Professor Plum in the Library with a Rope!
Dust off that game of Clue and dig out those playing cards, as new research is showing that playing board games and cards may hold off cognitive decline in older adults.
It seems that games can keep our minds agile and share. These include brain training apps that may prevent mild cognition impairment to 3D video games that may reverse age-related mental decline.
But, it’s not just computer games that help, the research found that non-digital games such as cards, board games, and crossword puzzles help as well.

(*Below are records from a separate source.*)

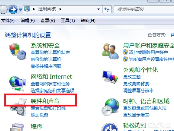Screen dimensions: 174x131
Task: Click the User Accounts people icon
Action: 110,51
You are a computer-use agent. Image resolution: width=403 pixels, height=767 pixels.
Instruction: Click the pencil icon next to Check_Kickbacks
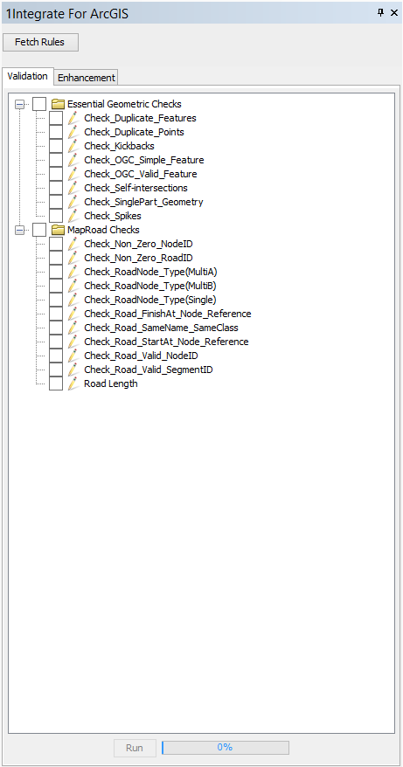click(x=73, y=146)
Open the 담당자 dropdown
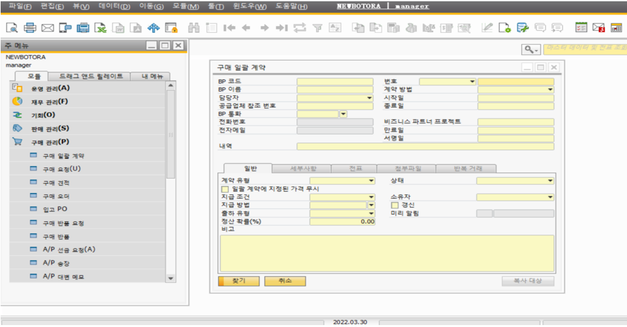This screenshot has height=327, width=627. point(369,98)
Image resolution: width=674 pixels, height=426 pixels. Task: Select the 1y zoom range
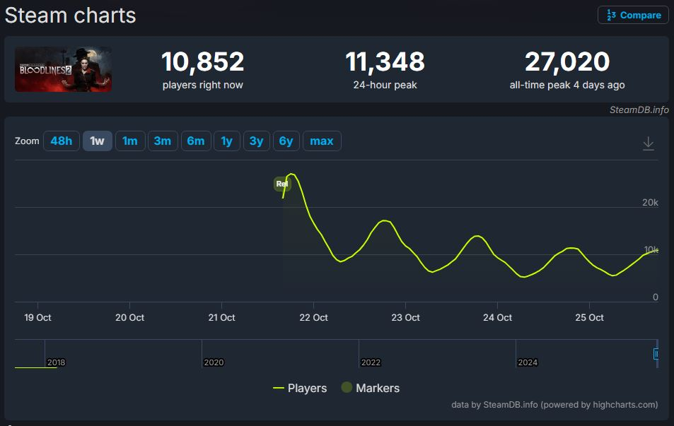tap(226, 141)
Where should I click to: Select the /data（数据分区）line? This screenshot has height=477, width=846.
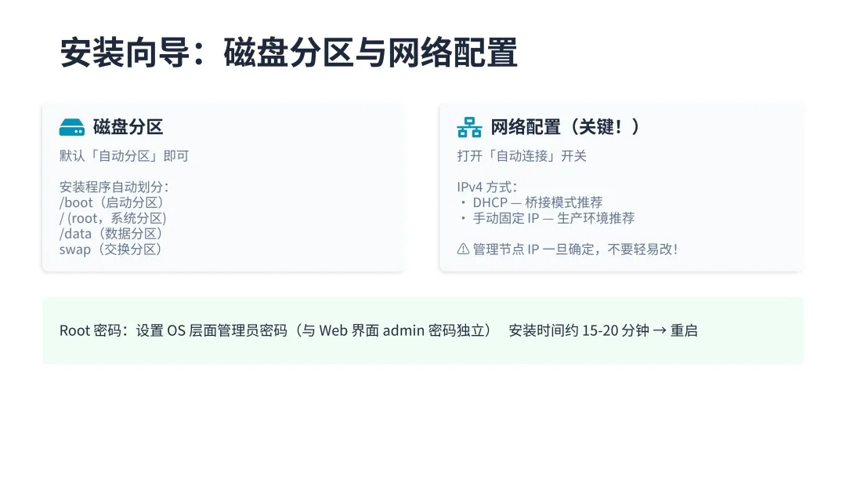coord(111,234)
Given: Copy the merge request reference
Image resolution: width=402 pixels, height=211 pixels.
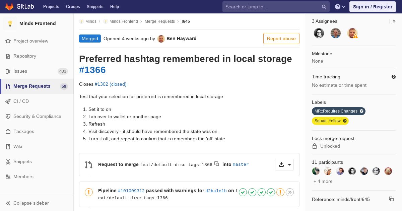Looking at the screenshot, I should [x=391, y=199].
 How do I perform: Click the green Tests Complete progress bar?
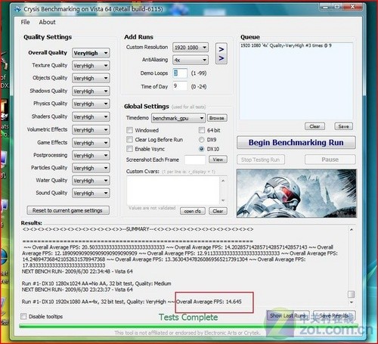(x=188, y=326)
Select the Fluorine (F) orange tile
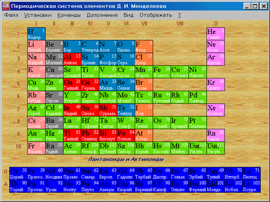270x202 pixels. click(x=144, y=47)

The researchers at the University of Edinburgh in the United Kingdom first assessed the participants' cognitive function when they were 11 years old, and then at ages 70, 73, 76, and 79 using 14 standardized cognitive tests. They then asked the participants how often they played board games, cards, chess, bingo, or crosswords at ages 70 and 76.
The analysis found that people who played more games in their 70s were more likely to maintain healthy cognitive function in their later years. Specifically, those who played more analog games in their 70s experienced a less relative cognitive decline from the age of 11 until 70, and less cognitive decline between 70 and 79.
The study authors believe this study should encourage older adults to start playing games again. And it should be an encouragement to staff in senior communities, that games do seem to slow down cognitive decline.
They now want to learn which games are more impactful than others. It sounds like fun. I think I’ll grab my game of Sequence or get a game of 500 or Bridge going!